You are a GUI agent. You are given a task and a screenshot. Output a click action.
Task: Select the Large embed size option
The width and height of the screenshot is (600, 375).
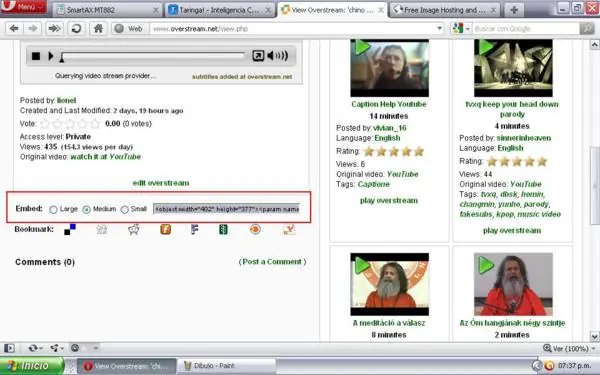pos(53,209)
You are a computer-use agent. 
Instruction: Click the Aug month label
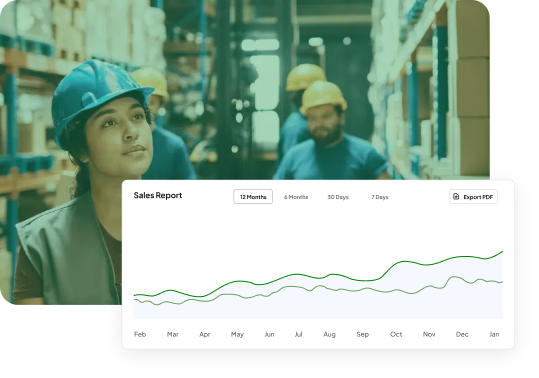[329, 334]
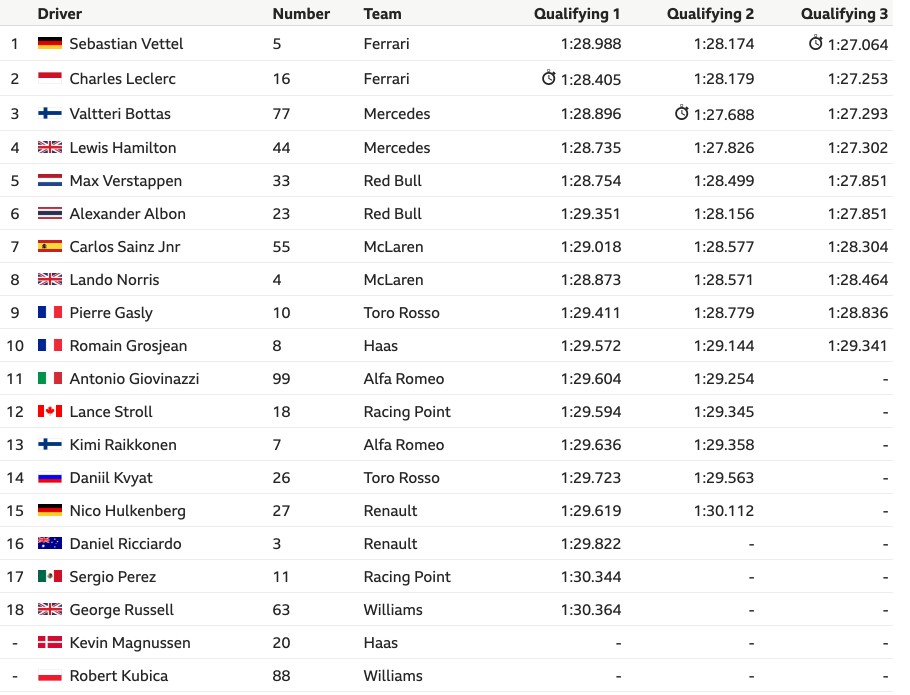Click the Qualifying 1 column header
The image size is (910, 695).
(x=577, y=14)
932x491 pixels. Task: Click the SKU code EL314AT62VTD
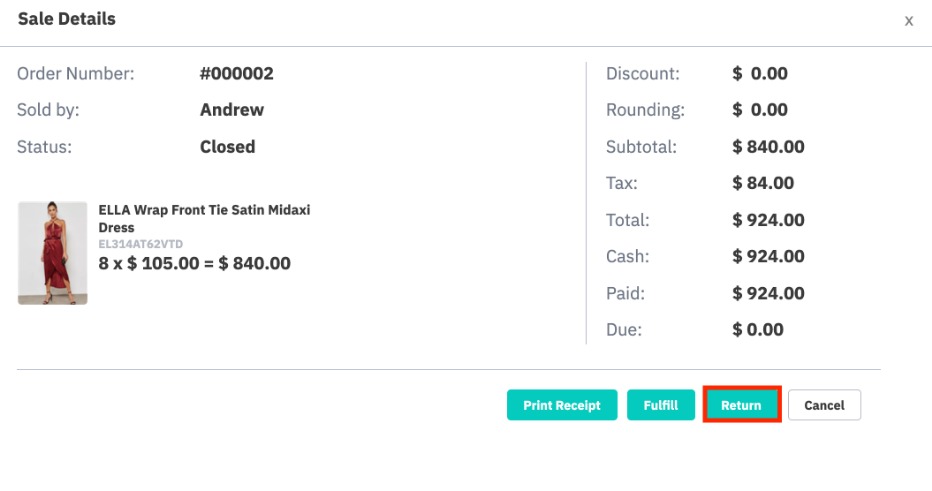pos(141,244)

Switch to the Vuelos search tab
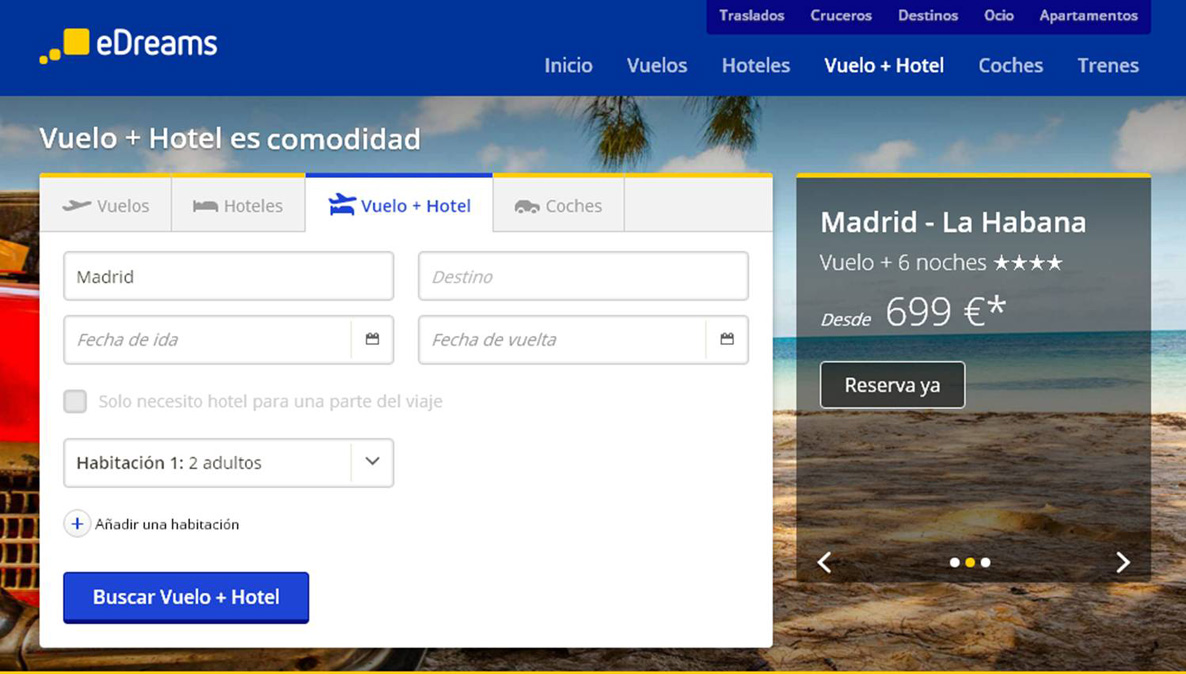point(106,206)
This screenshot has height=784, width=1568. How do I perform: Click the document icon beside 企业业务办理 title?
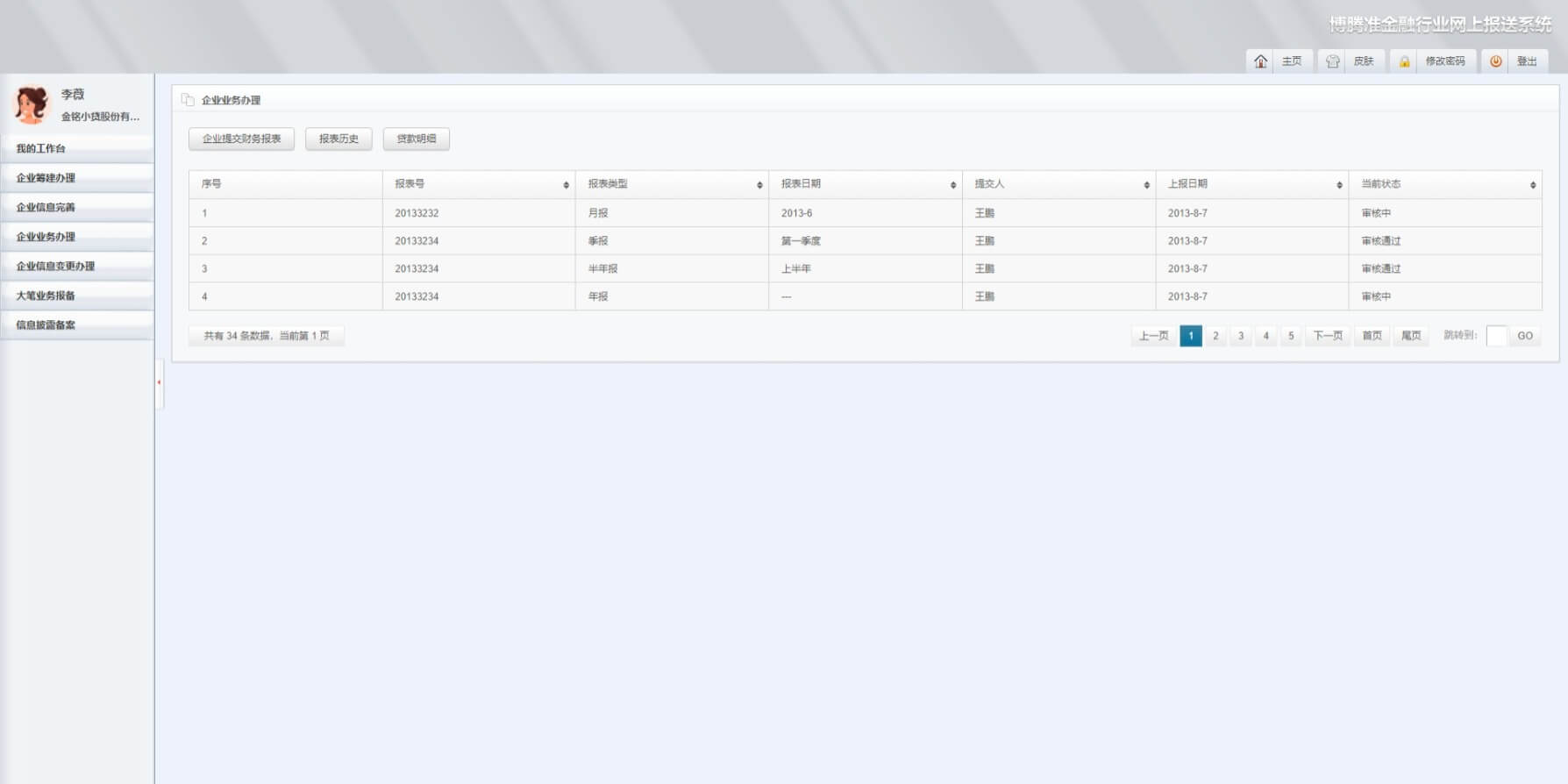point(188,100)
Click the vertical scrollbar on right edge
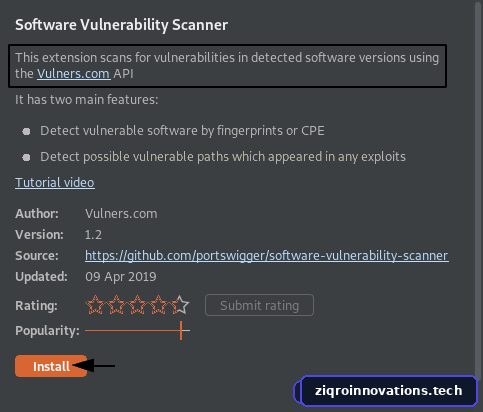Screen dimensions: 483x412 (479, 187)
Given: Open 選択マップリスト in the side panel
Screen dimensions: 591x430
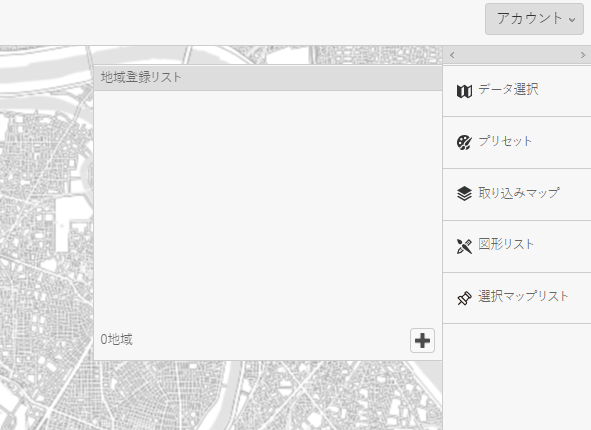Looking at the screenshot, I should click(x=517, y=298).
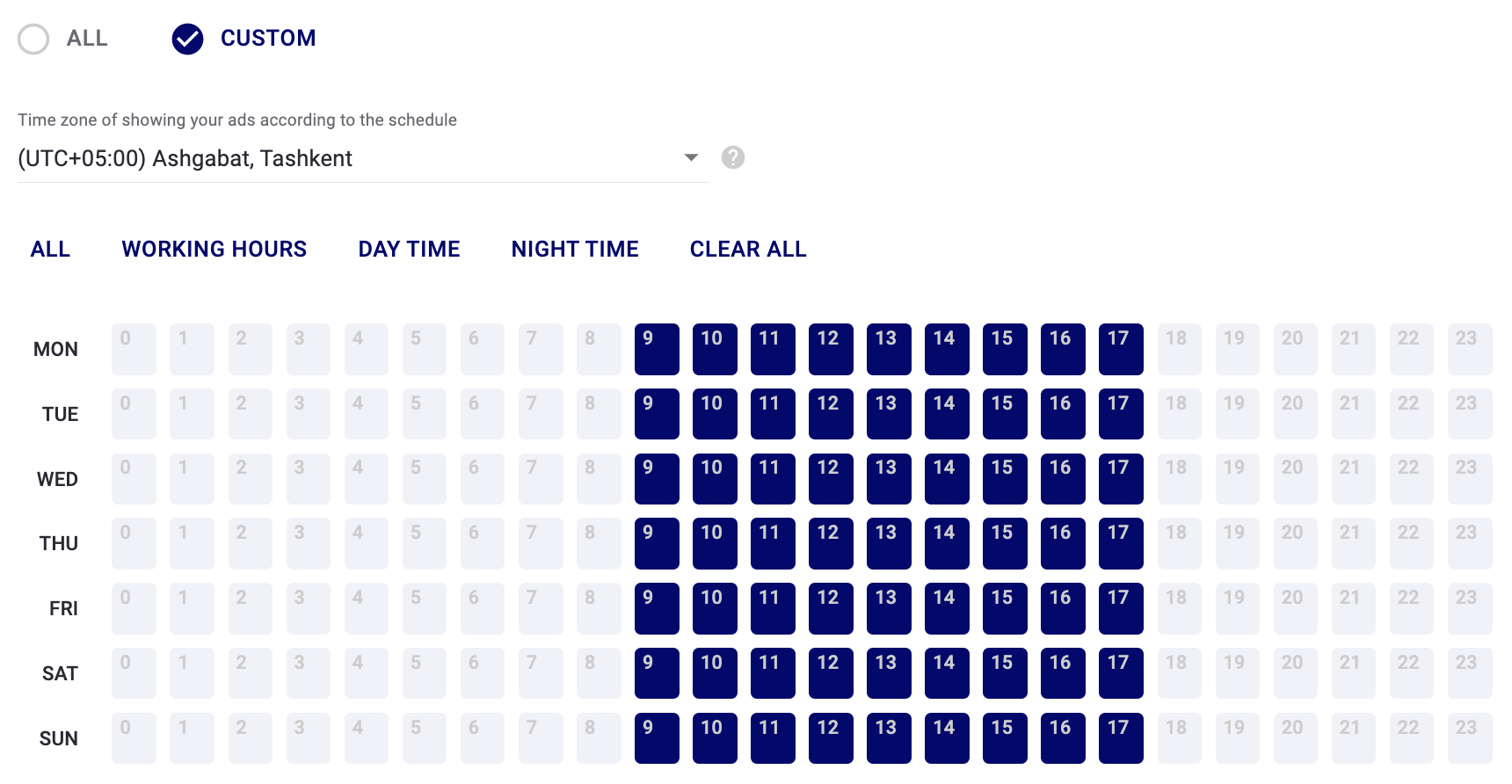Click the help question mark icon
The height and width of the screenshot is (784, 1512).
click(733, 157)
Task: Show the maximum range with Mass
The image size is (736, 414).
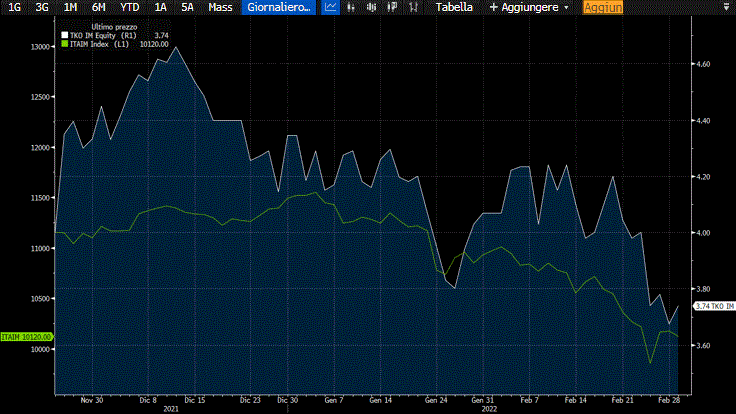Action: [220, 7]
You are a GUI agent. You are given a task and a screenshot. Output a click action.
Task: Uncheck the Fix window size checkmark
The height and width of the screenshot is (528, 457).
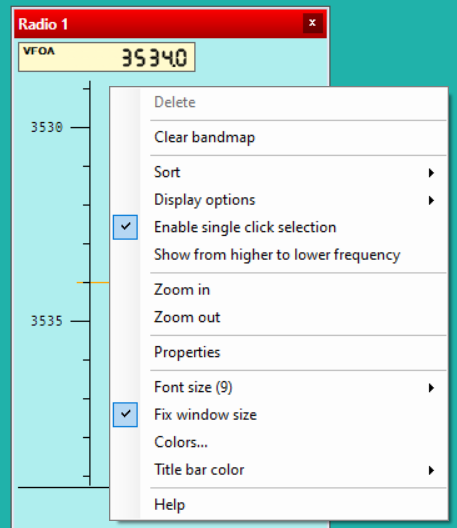[x=125, y=415]
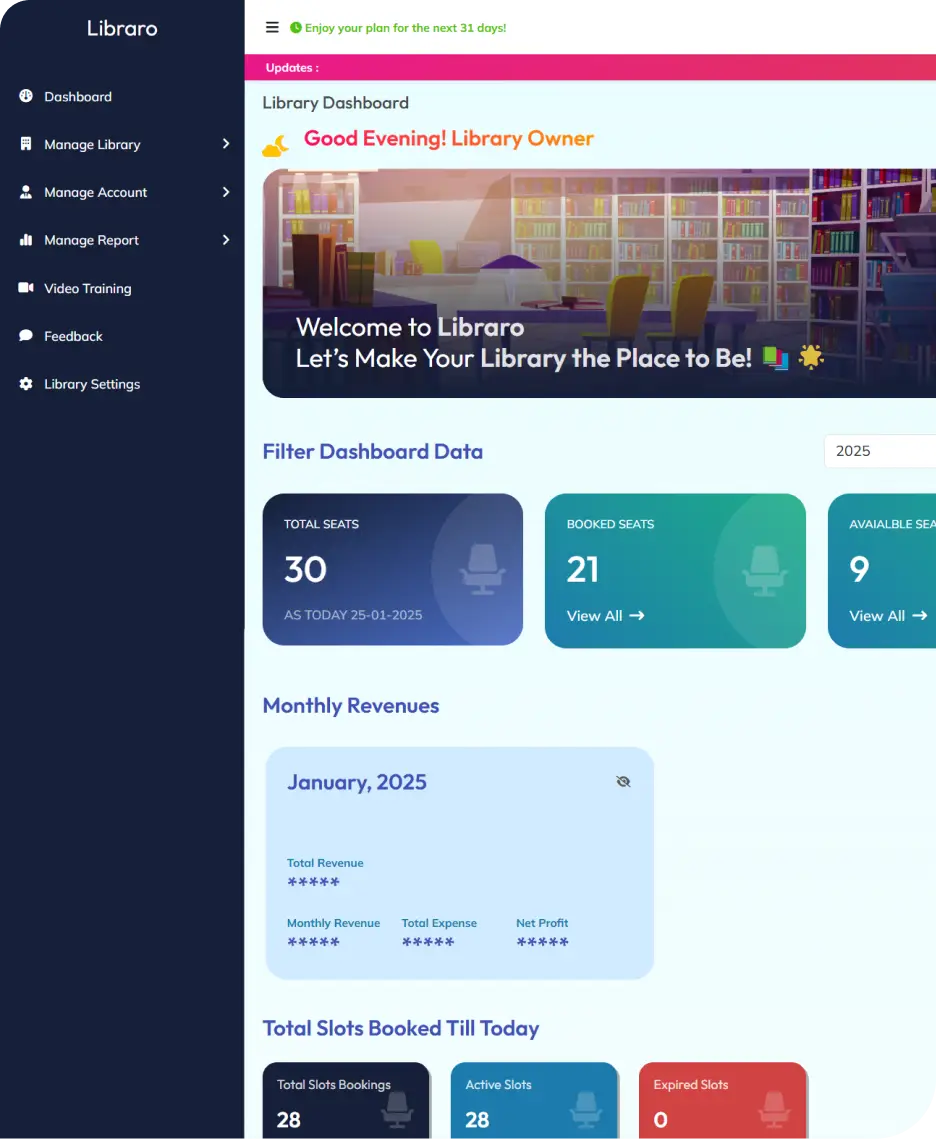The width and height of the screenshot is (936, 1139).
Task: Click View All on Booked Seats card
Action: [605, 616]
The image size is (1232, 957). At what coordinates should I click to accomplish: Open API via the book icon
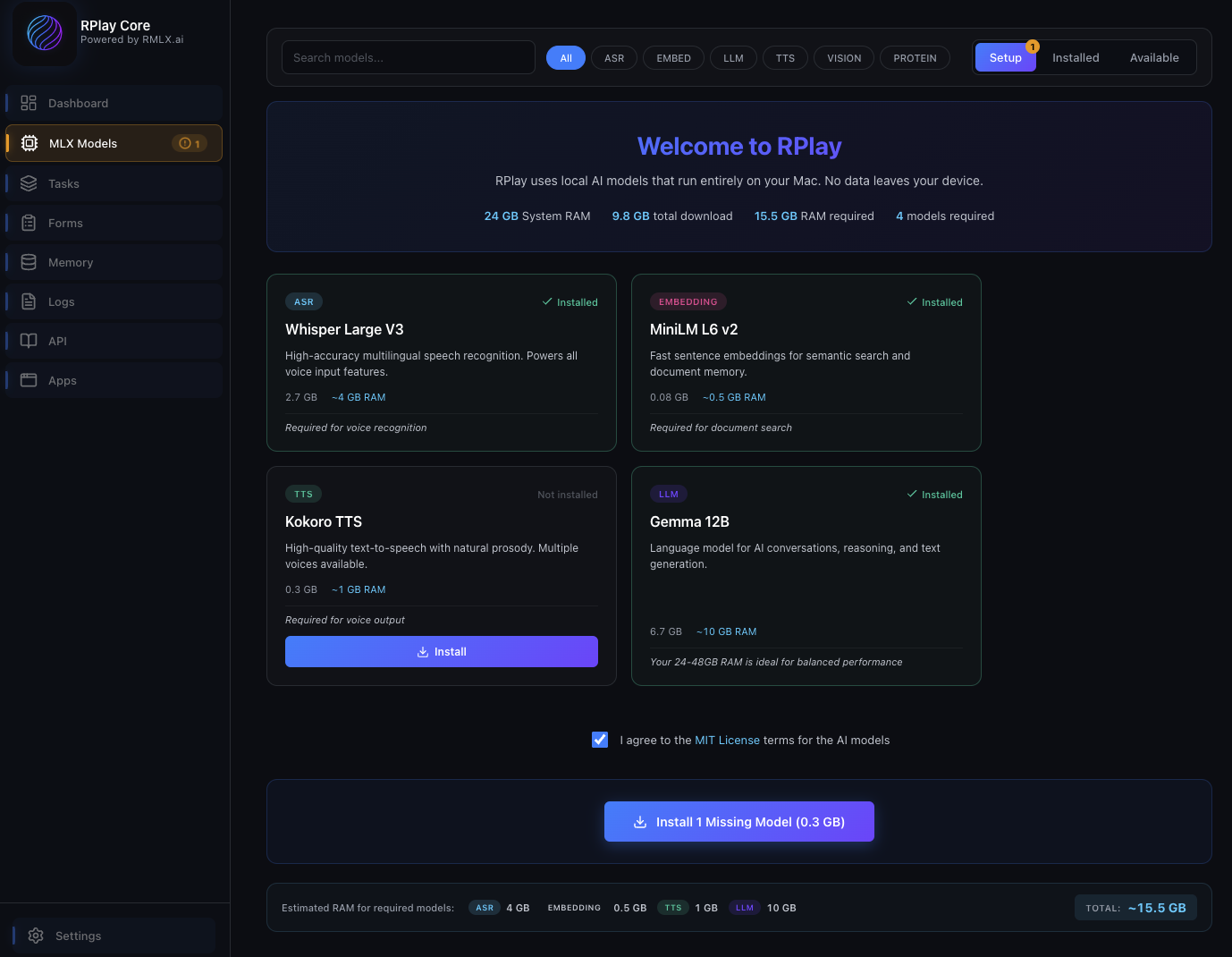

= TASK GOAL =
Line by line, write out the material exactly, leaving the images out.

= OUTPUT =
You are a GUI agent. You are given a task and a screenshot. Output a click action.
Task: Select the Large embed size option
The width and height of the screenshot is (600, 375).
pos(53,209)
You are a computer-use agent. 
Instruction: Click the Aug month label
[329, 334]
Click the Qualifying 1 column header
The image size is (910, 695).
(x=577, y=14)
932x491 pixels. Task: Click the SKU code EL314AT62VTD
pos(141,244)

Switch to the Vuelos search tab
point(106,206)
This screenshot has height=784, width=1568. How do I perform: Click the document icon beside 企业业务办理 title?
point(188,100)
Click the vertical scrollbar on right edge
Screen dimensions: 483x412 (479, 187)
Given: Open 選択マップリスト in the side panel
Screen dimensions: 591x430
Looking at the screenshot, I should click(x=517, y=298).
Click the help question mark icon
The height and width of the screenshot is (784, 1512).
click(733, 157)
Task: Show the maximum range with Mass
The image size is (736, 414).
Action: [220, 7]
You are a GUI agent. You are given a task and a screenshot. Output a click action.
Task: Uncheck the Fix window size checkmark
The height and width of the screenshot is (528, 457).
[x=125, y=415]
The width and height of the screenshot is (936, 1139).
Task: Click View All on Booked Seats card
Action: [605, 616]
The image size is (1232, 957). At what coordinates should I click to accomplish: Open API via the book icon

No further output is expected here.